SOURCE TEXT:
Jesus Christ, Lex is totally right about this. We're the same age, I just did the math, and, uh... the figures are the same.

One of the best lines of the ancient F/X Jay Mohr vehicle "Action" (which I always thought must have been killed by the notoriously sensitive Bobby G—I mean, Barry Diller):

Joe Isuzu guy: "I've been taking lessons with Rae Dawn Chong. She's really helping me to open up my vehicle, if you know what I mean."

JeffMCM, is that really you?


While I fall into the Lex class, for vaguely Aspergian reasons (as I suspect is the case of Lex) that really isn't at all my impression of how people in their 20s and 30s (I'm 26) live their lives these days. Farris's "number" seems quite typical. Hollywood only seems off in its portrayals of American sex lives in that the people in those sex lives are always really good-looking. That said, they're more realistic in that respect than Classic Hollywood, inasmuch as there are no Robert Mitchums or Hedy Lamarrs in film nowadays.

Victor Morton

This question (how many sex partners does a typical person have, and what would be considered an extraordinarily high, i.e., sluttish, number) has been the result of numerous scientific surveys. There is an answer to it (and yes, it is that 19 is extraordinarily high).


Median number of female sexual partners in lifetime, for men 25-44 years of age, 2006-2008: 6.1
Percent of men 25-44 years of age who have had 15 or more female sexual partners, 2006-2008: 27.2%
Source: NHSR No. 36, Table 4  [PDF - 836 KB]

Median number of male sexual partners in lifetime, for women 25-44 years of age, 2006-2008: 3.6
Percent of women 25-44 years of age who have had 15 or more male sexual partners, 2006-2008: 10.4%
Source: NHSR No. 36, Table 3  [PDF - 836 KB]

NOTE: Includes partners with whom respondent had any type of sexual contact (vaginal, oral, or anal sex)

DATASET:
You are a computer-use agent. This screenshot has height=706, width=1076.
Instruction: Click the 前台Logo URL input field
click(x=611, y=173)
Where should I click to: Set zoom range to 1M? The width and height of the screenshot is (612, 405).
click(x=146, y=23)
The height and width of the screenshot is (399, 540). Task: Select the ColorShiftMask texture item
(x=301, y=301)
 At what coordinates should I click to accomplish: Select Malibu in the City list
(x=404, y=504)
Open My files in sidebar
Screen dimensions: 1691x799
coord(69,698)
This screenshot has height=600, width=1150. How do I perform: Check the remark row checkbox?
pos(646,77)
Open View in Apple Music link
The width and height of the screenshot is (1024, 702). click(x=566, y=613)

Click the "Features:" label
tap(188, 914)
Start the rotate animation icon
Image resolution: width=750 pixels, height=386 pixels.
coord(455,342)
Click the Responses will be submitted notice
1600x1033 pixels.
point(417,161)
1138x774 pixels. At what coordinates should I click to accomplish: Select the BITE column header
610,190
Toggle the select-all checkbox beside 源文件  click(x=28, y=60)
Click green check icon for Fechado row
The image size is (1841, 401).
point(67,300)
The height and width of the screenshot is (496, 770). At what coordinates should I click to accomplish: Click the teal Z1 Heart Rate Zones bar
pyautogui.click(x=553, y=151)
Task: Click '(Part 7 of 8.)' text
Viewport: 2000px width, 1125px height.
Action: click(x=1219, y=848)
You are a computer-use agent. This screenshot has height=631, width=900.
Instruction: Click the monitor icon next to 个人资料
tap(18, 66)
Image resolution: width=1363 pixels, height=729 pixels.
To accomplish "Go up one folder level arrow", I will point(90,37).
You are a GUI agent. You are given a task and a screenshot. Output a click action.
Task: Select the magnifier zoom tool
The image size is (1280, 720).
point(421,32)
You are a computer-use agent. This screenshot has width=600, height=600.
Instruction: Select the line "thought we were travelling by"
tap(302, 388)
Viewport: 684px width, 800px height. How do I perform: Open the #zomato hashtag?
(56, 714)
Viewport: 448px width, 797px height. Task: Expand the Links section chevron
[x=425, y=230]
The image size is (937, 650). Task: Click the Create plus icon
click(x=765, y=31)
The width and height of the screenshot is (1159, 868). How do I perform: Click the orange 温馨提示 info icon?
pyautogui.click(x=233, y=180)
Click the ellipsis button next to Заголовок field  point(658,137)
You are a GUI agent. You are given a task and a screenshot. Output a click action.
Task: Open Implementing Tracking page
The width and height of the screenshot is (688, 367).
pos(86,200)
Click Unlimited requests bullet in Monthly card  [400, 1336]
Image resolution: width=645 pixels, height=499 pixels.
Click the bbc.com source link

TASK TO COMPLETE:
Continue the comment thread on typical lifetime numbers of sexual partners from the point where it stops.

EXERCISE ANSWER:
Glenn Kenny

Oh my God, you POOR KIDS!

Jeff McMahon

Not David Bordwell: Yes?


To be picayune, your numbers say that 10.4% of women have had 15 or higher, so 19 isn't extraordinarily high, any more than a 6'3 man (6'3 is the 95th percentile for height) is extraordinarily tall. And of course, I don't know how accurate these self-reported numbers are, though I suspect people lie in both directions.

Stephen Bowie

Wow, it's like the internet suddenly turned into a confessional trainwreck or something.


Personally, I'm quite the handsome stud, and my 'number' puts Wilt Chamberlain's to shame. As far as any of you know.

The Siren

Don't you think we could more profitably move the "misogynist" discussion up here? This movie's idea that there's a number, ANY number of sexual partners that makes a woman out of bounds, in her mind or anybody else's ... at a minimum it goes into my ever-increasing file of "Topics I Can't Believe Are Still Part of the Cultural Conversation."

And Jbryant is right. As I once said on a podcast, this is the Internet. We're all sex symbols here.


Siren: Yeah. Sheesh.

To continue the theme of personal confession that runs through these comments, I've recently had a rather toxic relationship that has just ended; I promised a friend that if I talked to my ex again, I'd go see "What's Your Number" and sit through the whole thing. So far it's been a sufficient disincentive.

Stephen Whitty

I just love the still that Glenn chose. Looks like something from a Bert I. Gordon movie; "Attack of the Amazing Tiny Person."

That Fuzzy Bastard

Siren: But isn't the whole point of the movie that the lead's belief that there's a number is totally wrong, and she'll only find twue lurve once she gets over that belief? I mean, not that it makes the movie good, but it's hardly endorsing the whole number thing.